• **WHAT IS EXPECTED**:
Please rewrite the data from the line containing "Screen dimensions: 284x263" through the line containing "The width and", replacing "Open" with "Launch" and leaving everything else unchanged.

• **INPUT FOR THIS TASK**:
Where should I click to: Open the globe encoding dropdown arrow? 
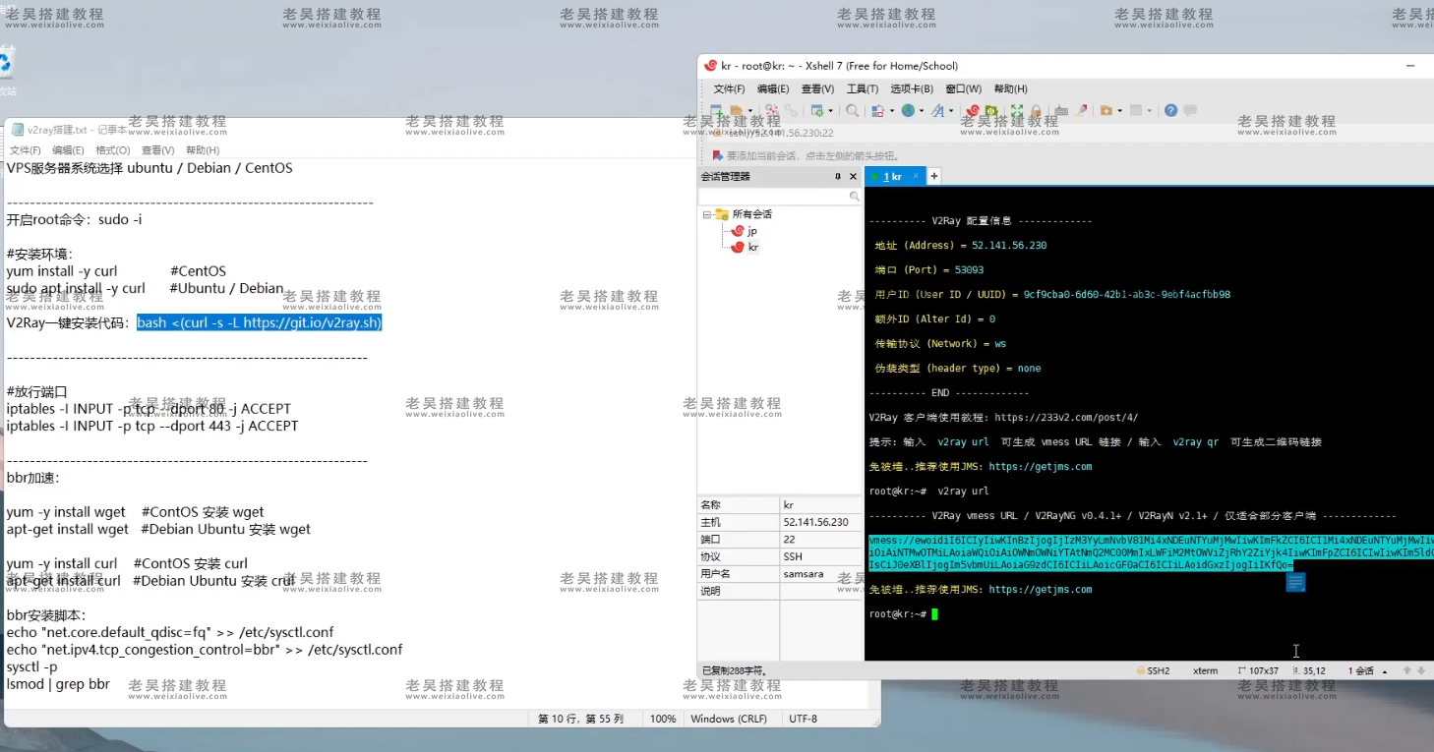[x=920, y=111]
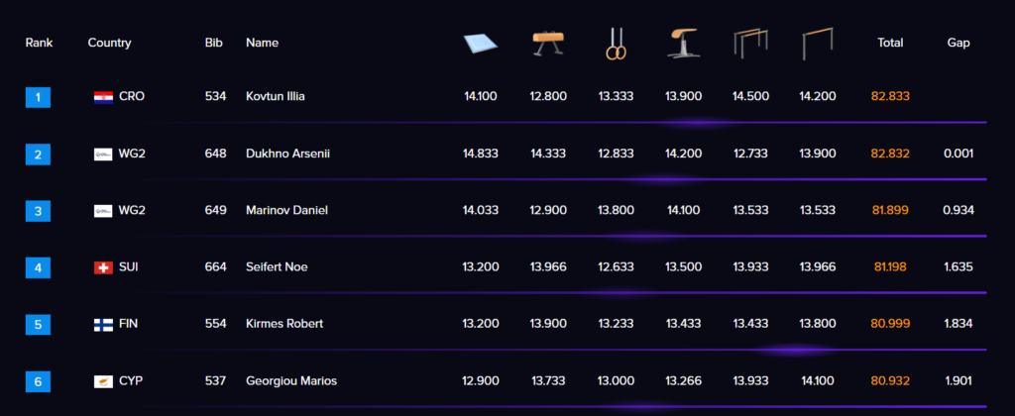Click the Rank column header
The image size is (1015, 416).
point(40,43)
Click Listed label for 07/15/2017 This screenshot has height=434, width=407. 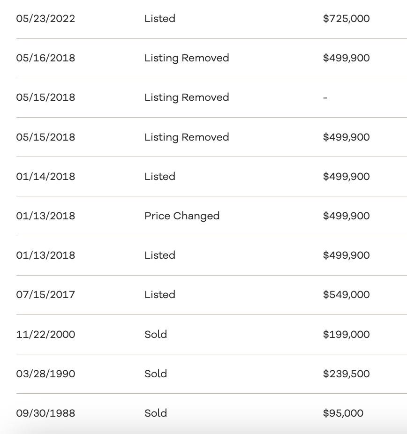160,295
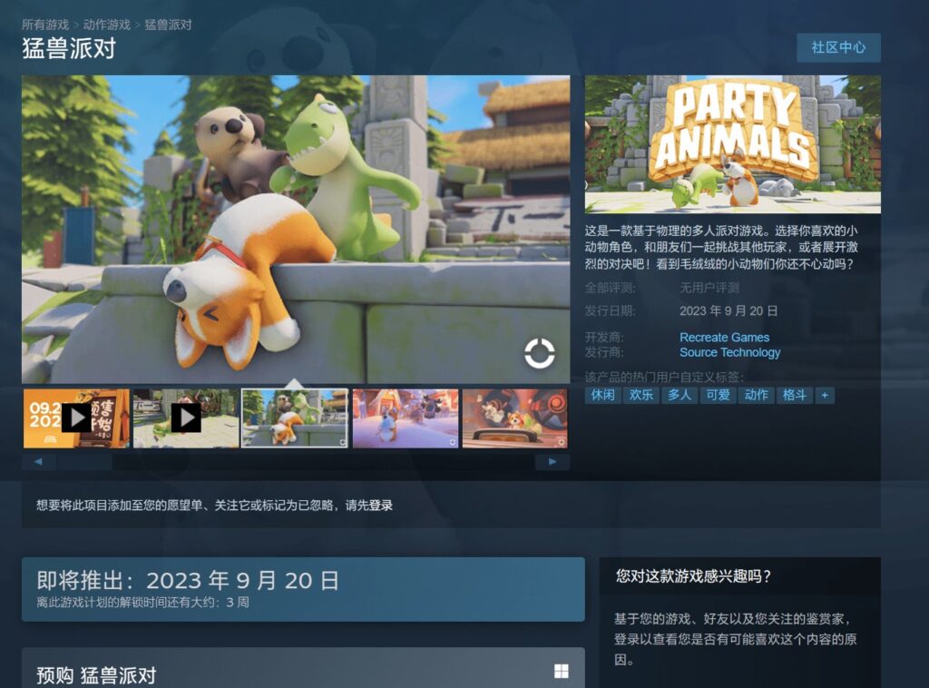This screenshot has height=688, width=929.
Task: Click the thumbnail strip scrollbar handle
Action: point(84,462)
==
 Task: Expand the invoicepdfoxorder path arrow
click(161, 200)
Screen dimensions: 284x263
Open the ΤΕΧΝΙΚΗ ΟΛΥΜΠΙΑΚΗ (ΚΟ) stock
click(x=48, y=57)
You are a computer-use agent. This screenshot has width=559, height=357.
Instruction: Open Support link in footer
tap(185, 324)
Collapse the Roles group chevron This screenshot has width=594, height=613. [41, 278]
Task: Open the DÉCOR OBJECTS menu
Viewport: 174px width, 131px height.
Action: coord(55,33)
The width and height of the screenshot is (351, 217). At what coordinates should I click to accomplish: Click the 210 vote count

• **FINISHED ANSWER**:
Screen dimensions: 284x263
Launch the ΤΕΧΝΙΚΗ ΟΛΥΜΠΙΑΚΗ (ΚΟ) stock
click(x=48, y=57)
You are a computer-use agent. This screenshot has width=559, height=357.
Instruction: Launch Support link in footer
tap(185, 324)
Collapse the Roles group chevron This screenshot has width=594, height=613. [41, 278]
Task: Launch the DÉCOR OBJECTS menu
Viewport: 174px width, 131px height.
Action: coord(55,33)
The width and height of the screenshot is (351, 217). At what coordinates should I click to accomplish: Click the 210 vote count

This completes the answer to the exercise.